▶ **Problem description**: Rewrite the listing below, starting at the line that contains "Select the Necaxa team name" and continuing through the end of the listing. Replace "team name" with "club name", keep everything else the same, and leave out the pictures.

Click-target data:

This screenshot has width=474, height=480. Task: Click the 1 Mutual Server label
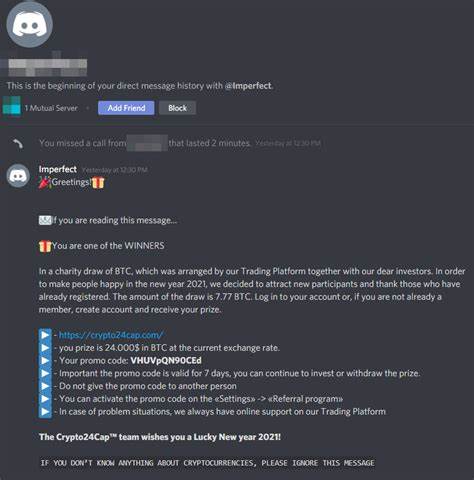pos(51,108)
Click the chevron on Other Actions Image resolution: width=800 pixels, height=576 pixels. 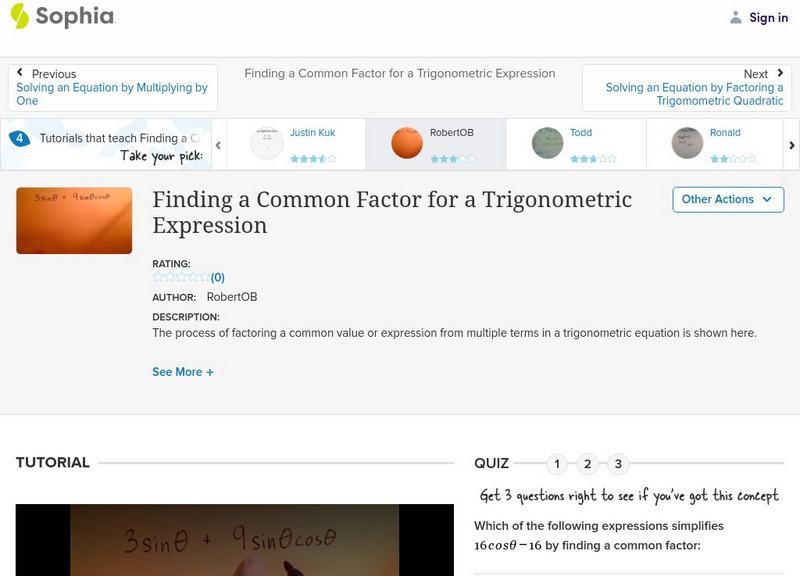pos(767,200)
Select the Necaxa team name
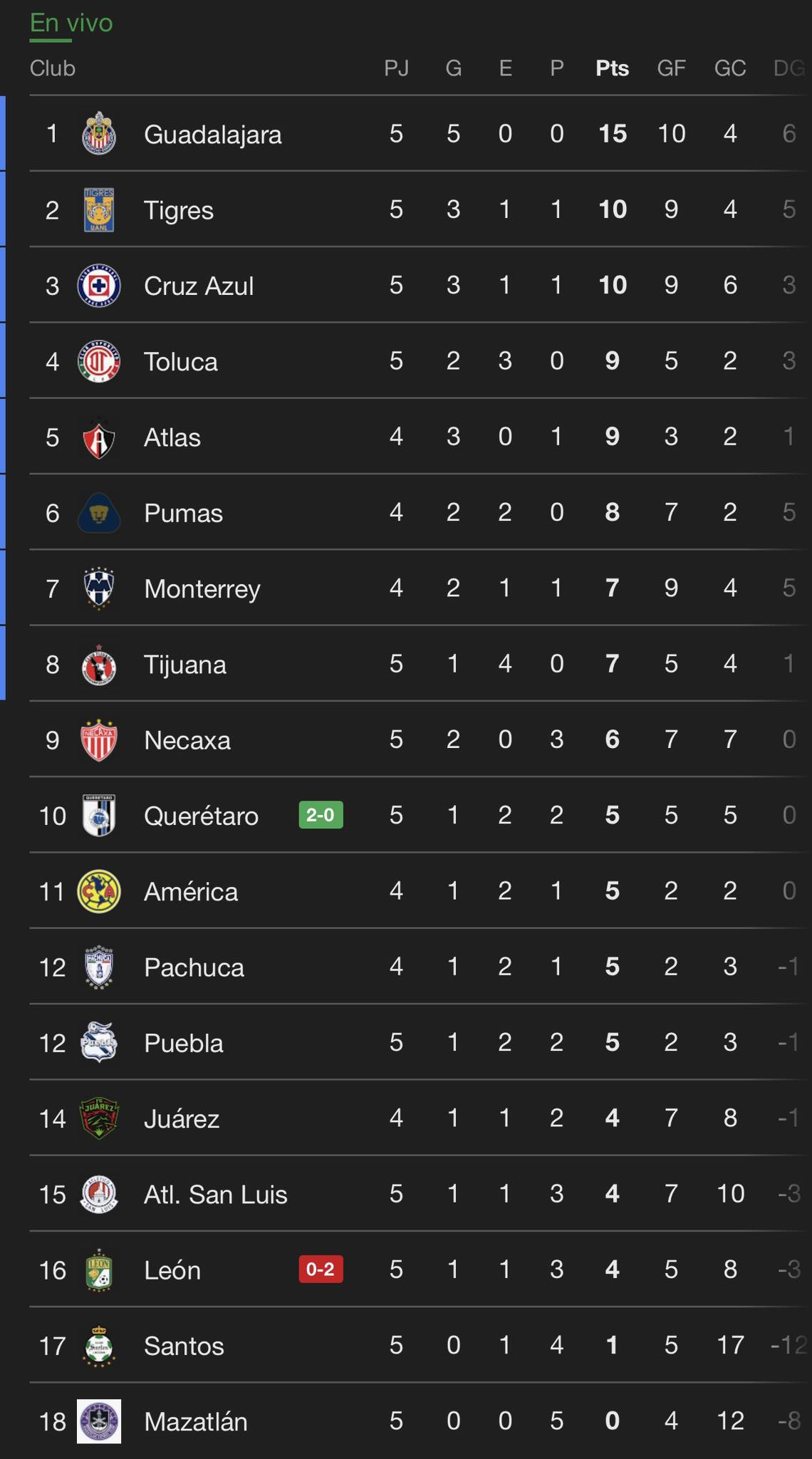 click(x=187, y=741)
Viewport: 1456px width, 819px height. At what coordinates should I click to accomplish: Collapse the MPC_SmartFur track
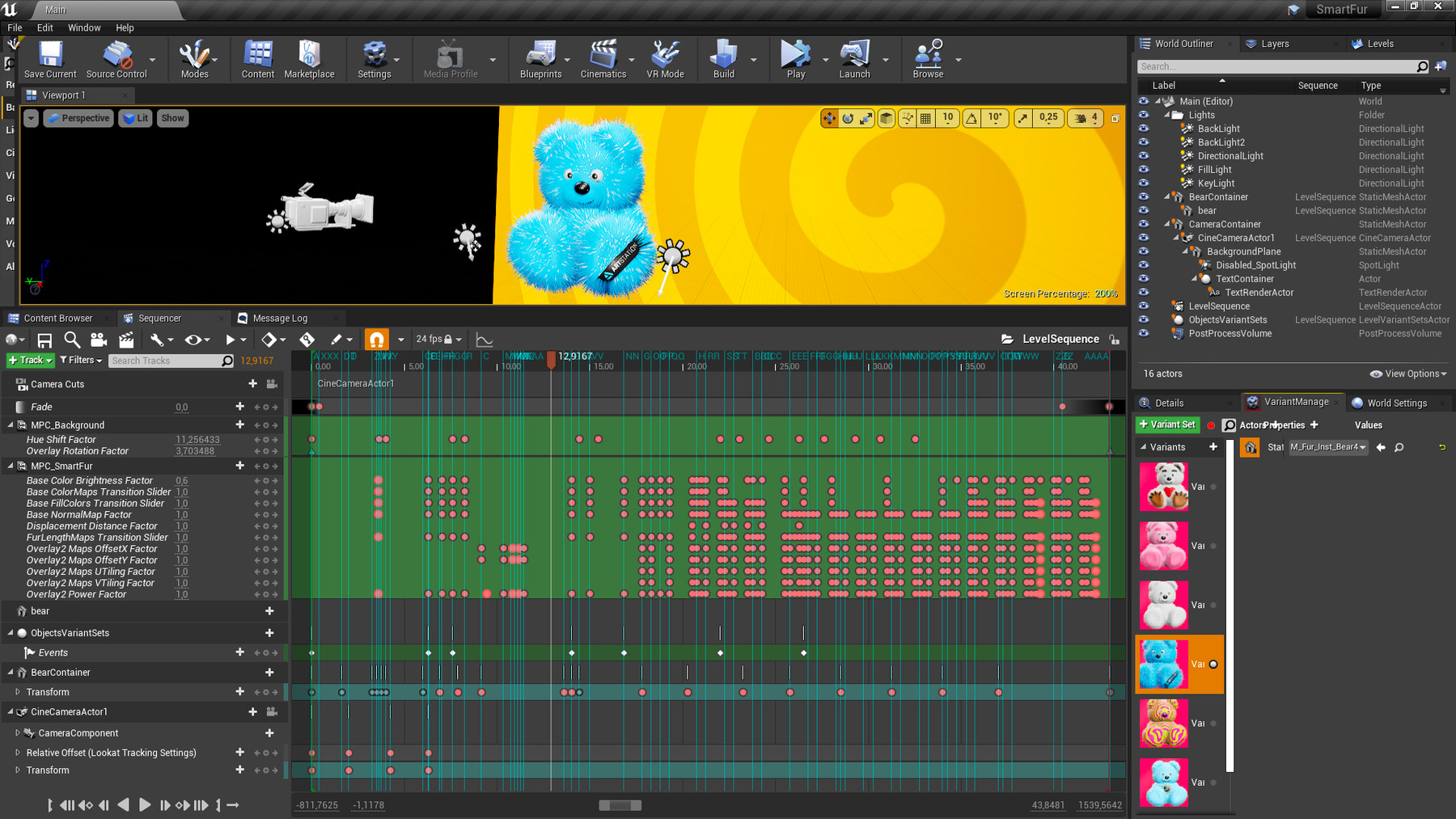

▶ **Exercise response**:
Select the Necaxa club name
 click(x=187, y=741)
Viewport: 1456px width, 819px height. At what coordinates should I click to accomplish: Collapse the MPC_SmartFur track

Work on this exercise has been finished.